Dans une allocution devant le parlement ghanéen en 2009, le président américain Barack Obama avait présenté un certain nombre de principes directeurs pour définir comment son administration concevait ses intérêts en Afrique. « Les gouvernements », avait-il dit, « qui respectent la volonté de leur peuple, qui gouvernent par consensus et non par la contrainte, sont plus prospères, plus stables et ont de meilleurs résultats que les gouvernements qui ne le font pas. » De même, un élément central de la Stratégie des États-Unis vis-à-vis de l'Afrique subsaharienne de 2012 stipulait que les États-Unis avaient l’intention de «soutenir les personnes – en amplifiant leurs voix - qui appellent au respect des droits humains, de l'État de droit, de la responsabilité et des mécanismes de justice transitionnelle, ainsi que les médias indépendants ». Il s'agissait là de paroles importantes; elles ont eu un vaste écho auprès des populations africaines et auprès de sociétés civiles de plus en plus actives. Elles ont suscité de grands espoirs.

Toutefois, lorsque l'on examine de plus près la politique de l'administration américaine à l'égard de l'Afrique, on est déçu de constater une réticence manifeste à intégrer les droits humains dans le cadre général de la politique étrangère. En particulier, alors que le président Obama a présenté un certain nombre d'initiatives spécifiques visant à renforcer l'action américaine en faveur du développement sur le continent tout en la faisant coïncider avec des objectifs cruciaux de sécurité nationale, il n'a pas fait de même pour les droits humains et l'État de droit.

Sans une vision globale qui fasse du respect des droits humains un pilier central de la politique étrangère américaine, aux côtés d'objectifs plus traditionnels de sécurité nationale, les condamnations publiques par l'administration des violations de ces droits et ses appels à ce que les auteurs des violations soient amenés à en répondre devant la justice, n'ont qu'un impact limité. Les États-Unis émettent également des signaux ambigus quand l'allocation de leur aide semble ne tenir aucun compte de préoccupations concernant les droits humains, comme ce fut le cas pour leurs programmes d'assistance dans le secteur de la sécurité au Tchad, au Kenya et au Soudan du Sud et pour leur aide au développement au Rwanda et à l'Éthiopie.

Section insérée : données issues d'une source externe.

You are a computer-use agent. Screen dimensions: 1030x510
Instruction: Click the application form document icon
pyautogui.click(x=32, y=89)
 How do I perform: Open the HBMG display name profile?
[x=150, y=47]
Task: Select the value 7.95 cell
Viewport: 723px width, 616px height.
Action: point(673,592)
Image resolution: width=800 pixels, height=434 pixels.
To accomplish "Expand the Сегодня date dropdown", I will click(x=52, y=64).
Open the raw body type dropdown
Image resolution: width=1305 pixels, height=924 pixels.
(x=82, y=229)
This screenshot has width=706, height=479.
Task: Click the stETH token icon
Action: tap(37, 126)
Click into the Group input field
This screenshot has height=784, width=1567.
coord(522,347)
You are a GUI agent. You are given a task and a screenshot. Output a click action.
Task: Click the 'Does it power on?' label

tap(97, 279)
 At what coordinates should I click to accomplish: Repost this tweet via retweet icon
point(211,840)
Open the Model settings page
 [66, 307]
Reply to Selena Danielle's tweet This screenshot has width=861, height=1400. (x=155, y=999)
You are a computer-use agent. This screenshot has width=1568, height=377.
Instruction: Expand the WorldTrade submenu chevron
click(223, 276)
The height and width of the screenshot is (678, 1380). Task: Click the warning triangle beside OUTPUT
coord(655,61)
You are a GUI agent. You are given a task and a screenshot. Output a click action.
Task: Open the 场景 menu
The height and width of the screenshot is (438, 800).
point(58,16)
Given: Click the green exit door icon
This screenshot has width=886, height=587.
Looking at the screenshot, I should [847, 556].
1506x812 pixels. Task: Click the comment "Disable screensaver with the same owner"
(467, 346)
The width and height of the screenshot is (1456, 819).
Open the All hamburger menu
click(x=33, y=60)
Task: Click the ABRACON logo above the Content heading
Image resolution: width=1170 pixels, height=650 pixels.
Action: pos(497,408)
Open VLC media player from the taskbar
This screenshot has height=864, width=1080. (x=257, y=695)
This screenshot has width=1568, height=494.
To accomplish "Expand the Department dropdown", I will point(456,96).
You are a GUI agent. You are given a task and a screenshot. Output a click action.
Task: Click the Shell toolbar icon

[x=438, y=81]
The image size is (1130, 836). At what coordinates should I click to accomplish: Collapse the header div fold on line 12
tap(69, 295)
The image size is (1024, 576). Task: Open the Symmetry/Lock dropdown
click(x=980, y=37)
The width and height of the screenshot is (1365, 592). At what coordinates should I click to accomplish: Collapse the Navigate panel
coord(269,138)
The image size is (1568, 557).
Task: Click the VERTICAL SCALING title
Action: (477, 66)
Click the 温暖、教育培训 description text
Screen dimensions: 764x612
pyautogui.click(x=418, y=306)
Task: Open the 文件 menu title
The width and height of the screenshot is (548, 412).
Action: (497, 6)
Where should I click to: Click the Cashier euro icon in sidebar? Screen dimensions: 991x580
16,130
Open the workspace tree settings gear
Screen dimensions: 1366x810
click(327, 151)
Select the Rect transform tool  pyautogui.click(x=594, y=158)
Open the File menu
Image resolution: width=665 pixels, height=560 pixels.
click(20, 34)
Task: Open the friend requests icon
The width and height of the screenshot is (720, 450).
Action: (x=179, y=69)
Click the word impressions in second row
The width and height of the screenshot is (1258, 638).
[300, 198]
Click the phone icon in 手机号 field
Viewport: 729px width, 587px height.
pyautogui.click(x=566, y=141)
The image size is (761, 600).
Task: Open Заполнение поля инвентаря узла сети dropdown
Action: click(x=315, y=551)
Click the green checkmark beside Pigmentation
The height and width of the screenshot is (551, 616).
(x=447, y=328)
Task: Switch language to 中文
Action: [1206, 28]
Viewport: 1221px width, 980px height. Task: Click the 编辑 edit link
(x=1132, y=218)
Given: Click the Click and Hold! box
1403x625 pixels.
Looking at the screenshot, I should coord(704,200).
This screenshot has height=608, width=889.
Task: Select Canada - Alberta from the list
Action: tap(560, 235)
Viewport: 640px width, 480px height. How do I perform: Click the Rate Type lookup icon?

Quand les États-Unis ont fait du respect des droits humains une priorité de leur diplomatie en Afrique, cela a eu un impact positif sur leur capacité à atteindre d'autres objectifs de politique extérieure sur le continent et cela a été bien perçu par de nombreux Africains. Ce fut le cas par exemple lorsque l'administration américaine a appelé la République démocratique du Congo à exécuter le mandat d'arrêt émis par la Cour pénale internationale (CPI) à l'encontre de Bosco Ntaganda et a ensuite joué un rôle clé dans son transfert à La Haye après qu'il se soit rendu à l'ambassade des États-Unis au Rwanda voisin, ou lorsque le Département d'État a décidé d'accorder un soutien financier au tribunal sénégalais qui doit juger l'ancien dictateur du  Tchad, Hissène Habré. Ces actes spécifiques démontrent que quand les États-Unis exercent leur influence dans le bon sens, ils sont en mesure à la fois de promouvoir la justice et de renforcer l'État de droit.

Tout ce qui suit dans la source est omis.